To best understand what has happened here take a look at the facts. The Energy and Resources Institute (Teri) had a director general in the form of Pachauri. Pachauri had to leave because of the allegations. But his successor Ajay Mathur, couldn't take charge until February. Teri's chairman has no executive powers and as this report pointed out there wasn't the post of a vice chairman.
So what has Teri done? It suddenly created a whole new post of executive vice chairman for its shamed former director general. So basically it's allowing the 76-year-old Pachauri to hold on to a job in Teri with his nails, even as the organisation gets a new director general. It's not even very clear whose in charge any more.
Basically, he's gone from having a whole lot of power, to suffering a brief period of public shaming and then back to a position of power he occupied at Teri. To understand the sheer abuse of power in this case by the organisation's governing council and Pachauri himself, remember that he was removed as the chairman of the Inter-Governmental Panel on Climate Change (IGPCC).
The IGPCC is an international body of scientists that makes periodic assessment of climate change science, and they chose not to bring him back to the post, despite him being at the helm when it won a Nobel Prize. Why? Because the case still remains in a court of law and you basically have a man who has been accused of sexual harassment.

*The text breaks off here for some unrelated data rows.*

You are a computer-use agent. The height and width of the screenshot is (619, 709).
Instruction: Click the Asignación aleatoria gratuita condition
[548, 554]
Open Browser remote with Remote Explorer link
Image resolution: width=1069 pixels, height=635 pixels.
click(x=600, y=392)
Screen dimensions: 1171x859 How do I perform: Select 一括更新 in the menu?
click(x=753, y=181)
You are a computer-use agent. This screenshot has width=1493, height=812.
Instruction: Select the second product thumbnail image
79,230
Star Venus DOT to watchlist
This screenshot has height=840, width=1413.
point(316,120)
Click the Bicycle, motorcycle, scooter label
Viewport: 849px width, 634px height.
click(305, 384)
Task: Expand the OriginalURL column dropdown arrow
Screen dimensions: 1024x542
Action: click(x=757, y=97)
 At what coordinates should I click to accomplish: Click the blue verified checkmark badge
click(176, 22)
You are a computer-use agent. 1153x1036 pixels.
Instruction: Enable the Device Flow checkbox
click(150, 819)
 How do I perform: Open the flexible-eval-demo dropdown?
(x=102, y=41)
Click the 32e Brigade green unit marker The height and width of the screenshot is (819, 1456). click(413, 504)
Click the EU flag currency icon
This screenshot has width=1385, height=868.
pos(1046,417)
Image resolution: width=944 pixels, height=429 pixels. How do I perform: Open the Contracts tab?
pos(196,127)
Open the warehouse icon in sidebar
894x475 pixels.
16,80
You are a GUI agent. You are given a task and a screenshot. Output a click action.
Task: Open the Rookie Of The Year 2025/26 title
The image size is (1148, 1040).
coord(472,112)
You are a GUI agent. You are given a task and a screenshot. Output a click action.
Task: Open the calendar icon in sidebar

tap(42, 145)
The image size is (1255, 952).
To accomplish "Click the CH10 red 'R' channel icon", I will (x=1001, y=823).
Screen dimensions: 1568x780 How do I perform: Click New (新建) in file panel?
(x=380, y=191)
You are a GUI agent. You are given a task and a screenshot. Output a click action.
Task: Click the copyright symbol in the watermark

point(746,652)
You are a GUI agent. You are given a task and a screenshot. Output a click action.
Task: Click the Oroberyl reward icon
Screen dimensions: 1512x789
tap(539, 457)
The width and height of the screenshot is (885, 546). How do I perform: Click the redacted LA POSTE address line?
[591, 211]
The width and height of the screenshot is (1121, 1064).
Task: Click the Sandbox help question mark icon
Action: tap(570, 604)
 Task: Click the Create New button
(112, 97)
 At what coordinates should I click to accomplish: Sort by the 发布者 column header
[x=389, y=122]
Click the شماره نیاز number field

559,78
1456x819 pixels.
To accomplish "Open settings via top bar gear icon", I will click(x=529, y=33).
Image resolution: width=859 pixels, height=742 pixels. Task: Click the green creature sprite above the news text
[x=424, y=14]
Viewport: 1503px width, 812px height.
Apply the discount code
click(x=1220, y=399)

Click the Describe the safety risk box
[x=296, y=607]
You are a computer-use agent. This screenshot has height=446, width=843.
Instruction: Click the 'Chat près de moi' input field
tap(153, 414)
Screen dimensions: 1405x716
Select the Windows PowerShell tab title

The victim, meanwhile, has had to quit her job after facing pressure from seniors to drop the charges against Pachauri. In her letter she had said:
“TERI failed to uphold my interests as an employee, let alone protecting them. The organisation has instead protected R K Pachauri and provided him full immunity, despite being held guilty of sexual harassment by your own inquiry committee.”
But with the reinstatement of Pachauri the switch in roles is complete. As Sandip Roy notes in a piece in Huffington Post, Pachauri is now the victim who has emerged victorious, while the woman is gone.
The woman and her complaint have become a footnote in the rise and rise of Pachauri. His case is effectively reduced to a minor transgression of an old man's wandering eye. A boy's club joke about him being unable to stop flirting. A temporary attempt to sully the Nobel laureate. Teri gets its face back, and all is presumably well, since evidently the organisation is built on such weak foundations that it can't do without Pachauri.
According to one report, incoming Director General Ajay Mathur in a call with the governing council of Teri said that bringing Pachauri back was a very bad idea.
"If we add fuel to fire, TERI will get burnt down," he had reportedly said.
Well the governing council has just gone ahead and ignored its new director general. Now to see if he's proven right. But given Pachauri's current track record, don't expect him to be heading for the fire exit any time soon.